UiPath’s AI Center Demystified

Understanding the Structure, Flow and Jargon of an AI Center Process

What’s the AI Center For?

UiPath’s AI Center is a way to create, train and deploy custom Machine Learning models for use in automations. Here’s where the datasets are stored, and the training of the model happens. But the AI Center has its own objects and jargon, and it can all get a bit confusing at first. Before we start to use the AI Center, let’s first get an overview of what each term means.

Project

A Project is the top-level organizational container for the model we will build. We give each project a name and an optional description. Once you create a new Project, the Dashboard screen appears:

Notice the left-hand side of the Dashboard. From here, you can access all the other things about the project. Let’s learn what they are.

Datasets

In AI Center, a dataset refers to a folder of some examples that will be used for training or evaluating the model. It is a folder of documents or images, whatever the model is being built to process. We create datasets for training, and separate datasets for evaluation. At runtime, there is also a way for a robot to upload a file to a dataset. Every file within a folder is considered part of a single dataset.

Data Labeling

For text-based datasets, these are the fields of data that will be extracted from the dataset. From this tab you create a data labeling session and select the dataset you will be working on. A wizard launches which allows you to select the fields and label them. Everything done in this step will be saved back to the dataset. So, Data Labeling isn’t really an object in the project, it’s more of an action you take to modify the dataset.

ML Packages

This is a folder that holds everything it needs to run the process. It holds (or points to) the compiled code that enable the learning and stores the resulting learned model. There are packages available by UiPath, Open-Source packages, or you can import a previously created package for your project. Some models are retrainable, meaning you can use your own dataset, and some are not.

Pipelines

Every time you run an ML Package, it is logged as a pipeline. A pipeline takes inputs, runs its functions, and produces output. Details such as how long it took and its resulting output are stored here. So a pipeline is a specific run of a package.

ML Skills

Once an ML Package has been trained and tested, the resulting learned model can be used in an automation to process real documents. The model is bundled (without its datasets) into something called an ML Skill, which can then be accessed in Studio by a Machine Learning Extractor activity in an automation.

ML Logs

System logs of every event taken in each project can be seen here.

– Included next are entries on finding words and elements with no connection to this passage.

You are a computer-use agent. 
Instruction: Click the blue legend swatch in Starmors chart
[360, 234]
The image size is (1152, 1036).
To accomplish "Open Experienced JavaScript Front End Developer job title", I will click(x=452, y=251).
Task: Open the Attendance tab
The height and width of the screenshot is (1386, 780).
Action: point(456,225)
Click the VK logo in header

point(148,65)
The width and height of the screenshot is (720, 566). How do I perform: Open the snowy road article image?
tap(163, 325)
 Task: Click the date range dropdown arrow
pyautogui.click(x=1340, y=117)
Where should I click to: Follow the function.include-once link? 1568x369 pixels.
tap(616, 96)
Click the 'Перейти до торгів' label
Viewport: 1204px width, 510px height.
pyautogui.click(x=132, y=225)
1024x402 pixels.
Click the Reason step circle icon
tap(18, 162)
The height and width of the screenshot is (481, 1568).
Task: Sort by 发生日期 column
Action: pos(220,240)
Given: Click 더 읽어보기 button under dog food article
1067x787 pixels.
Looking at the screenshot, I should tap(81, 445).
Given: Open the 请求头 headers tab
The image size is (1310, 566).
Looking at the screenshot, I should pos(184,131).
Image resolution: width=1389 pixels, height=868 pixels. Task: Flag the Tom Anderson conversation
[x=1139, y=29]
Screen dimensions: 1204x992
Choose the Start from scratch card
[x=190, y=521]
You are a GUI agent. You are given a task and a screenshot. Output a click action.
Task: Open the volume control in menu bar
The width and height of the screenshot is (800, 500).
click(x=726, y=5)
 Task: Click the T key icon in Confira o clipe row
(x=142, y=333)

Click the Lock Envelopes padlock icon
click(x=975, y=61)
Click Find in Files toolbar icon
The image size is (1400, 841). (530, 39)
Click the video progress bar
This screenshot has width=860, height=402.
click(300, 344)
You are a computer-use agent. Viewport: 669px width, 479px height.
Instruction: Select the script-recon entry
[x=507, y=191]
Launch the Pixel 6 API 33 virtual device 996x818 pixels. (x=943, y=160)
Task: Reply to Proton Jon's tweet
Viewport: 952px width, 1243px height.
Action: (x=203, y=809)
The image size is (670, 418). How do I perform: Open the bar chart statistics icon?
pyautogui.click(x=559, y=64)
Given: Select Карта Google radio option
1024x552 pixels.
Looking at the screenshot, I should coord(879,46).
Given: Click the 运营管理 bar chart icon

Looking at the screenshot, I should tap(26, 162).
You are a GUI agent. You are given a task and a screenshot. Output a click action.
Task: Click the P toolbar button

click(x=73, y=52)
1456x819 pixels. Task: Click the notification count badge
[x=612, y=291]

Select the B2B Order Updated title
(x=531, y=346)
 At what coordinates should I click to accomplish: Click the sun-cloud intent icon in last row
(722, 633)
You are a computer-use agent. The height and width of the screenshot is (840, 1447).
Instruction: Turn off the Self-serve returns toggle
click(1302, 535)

AI Center Objects – A Deeper Dive

Now that we have a high-level understanding, let’s dive a bit deeper into the more complex objects and learn some rules about how they work.

Datasets — Example Files

There are usually 2 folders created in the datasets tab, one for training, and one for evaluation. The general rule of thumb is 80% to train on, 20% to test on. Of course, the testing files must not have been used in training. They must be completely new to the model.

There is a specific way that datasets need to be structured within AI Center. IMPORTANT: Images must be within a sub-folder called “images”. If we are training our model to recognize images of vehicles, for example, our file structure might look like this:

-- training
   -- images
      -- bus
         bua1.jpg
         bus2.png
         bus3.jpg   ...etc
      -- van
         van1.jpg
         van2.png  ...etc
      -- car
         car1.jpg
         car2.jpg  ...etc

-- evaluation
   -- images
      -- bus
         bua4.jpg
         bus5.png
         bus6.jpg   ...etc
      -- van
         van4.jpg
         van5.png  ...etc
      -- car
         car4.jpg
         car5.jpg  ...etc

Once you have created these folders with their files on your local drive, you can upload each folder to the datasets section in AI Center. You would upload the “training” folder and the “evaluation” folder separately, thereby creating 2 different datasets.

The name of the directory that holds the files is important. The directory name (car, van, bus) tells the model what to call each file underneath it. It doesn’t matter what the file itself is called, just under what directory it sits.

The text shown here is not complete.